Same question, but s/running repl in an Emacs buffer/authoring in org-babel/ - I have a hard time seeing Jupyter and friends as anything other than a subset of what people have been using org-babel to do for years, and I'm not really sure whether that's an accurate perception or not.
Thank you for the babel reference, it looks interesting. From what I can tell, it's pretty similar. In a notebook I'm directly editing the code and seeing the results immediately, instead of switching back and forth between emacs and a browser window. That looks like a pretty big win for interactive development. Is there any babel feature that you think is missing in Jupyter?
Babel does the same thing; you just press Control-C twice while the cursor is in a code block, and it's evaluated and the results inserted immediately below the code block. (If there are already results there, they're replaced by default, but you can opt to have new ones appended instead.) It's no less interactive than Jupyter; it's just interactive in the paradigm of an Emacs buffer instead of a browser window.
A major feature Babel offers, which Jupyter doesn't seem to, is passing data among code blocks in different languages. Any language Babel supports [1] can receive results from any other in the receiving language's native idiom, so there's no need to marshal temporary files or what-have-you in order to exchange data among blocks - Babel takes care of that for you. In a case where multiple transformations are necessary to get from source data to results, this makes it very easy to express each in a language well suited to it, without having to spend a bunch of time and mental energy on menial file shuffling.
The same is true for most other representations of data that Org mode supports. In particular, Org tables, which themselves have many features of spreadsheets, can be sourced in code blocks in the same way as the results of other code blocks, and a code block can generate an Org table as a result. These tables can be imported and exported as CSV, too. My work is professional rather than academic, but I can imagine a lot of cases in which this capability would be useful in the latter context, and Jupyter doesn't seem to offer it. (It's hard to tell, because Jupyter's documentation seems pretty thin overall - not something which can be said of Org mode.)

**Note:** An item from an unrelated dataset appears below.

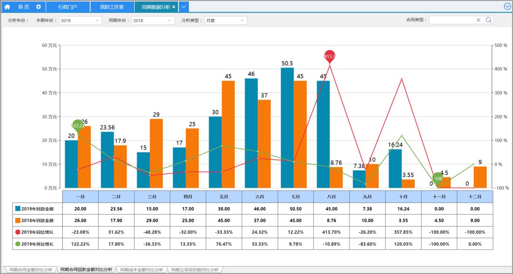Click the search magnifier in 合同类型 field
Screen dimensions: 513x274
pos(488,20)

On the whole, Jupyter looks like a pretty nifty tool, and one which would be accessible to people who don't already use Emacs. I'm not sure how I would feel about recommending Emacs to someone just for Org mode, although I've heard several people say they picked up Emacs for precisely that reason and have stuck with it. But, if you already use Emacs and don't have contextual reasons (such as everyone else around you using Jupyter) to choose one tool over another, I wouldn't hesitate to recommend investigating Org mode first, because it is very nearly a strict superset of Jupyter. (It'll be a few years before you can easily embed a video in an Emacs buffer; right now you'd need to use a pre-release version with some extra compile options.)

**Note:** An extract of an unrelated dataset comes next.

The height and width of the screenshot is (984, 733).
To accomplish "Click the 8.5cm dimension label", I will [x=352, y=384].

That sounds really nice, thank you for taking the time to write all this. I do use Emacs for editing, and I miss all the features SLIME offered for Common Lisp. Unfortunately, I'm using Julia now, and while the language is really getting there, tooling support is minimal outside of Jupyter and Atom, so I wouldn't bet on Babel.

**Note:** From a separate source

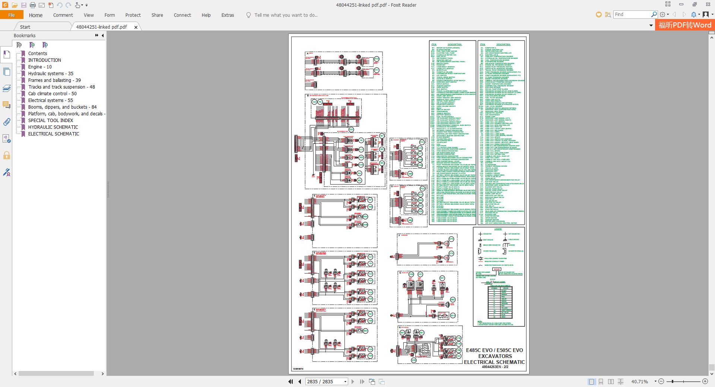Viewport: 715px width, 387px height.
Task: Open the Security lock panel icon
Action: [6, 156]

I should learn org-mode though. I've heard so much praise for it!
I have been using Julia in emacs, primarily using ESS [1] and ob-julia [2] (org babel julia package). It is relatively well integrated with some basic auto-complete features and nice org-babel integration (as good as python or r).
As an org-babeler myself, and someone who has also used RMarkdown and Jupyter notebooks, I feel like these newcomers are quite underpowered compared to Org. Not to mention that mixing languages in a single doc is not possible / cumbersome with the others.
I do recognize, however, that being tied to emacs (the only complete implementation of org-mode / org-Babel today) is a liability. I wonder if some smart person will figure out a portable implementation in something else. Of course, it won't match the flexibility or extensibility of emacs, but perhaps it can still surpass Jupyter / RMarkdown.
I mention RMarkdown together with Jupyter simply because org-mode / org-Babel nearly addresses both the dynamic notebook use case as well as the document publishing use case (including nice academic feature like cross-references, which aren't supported in Markdown).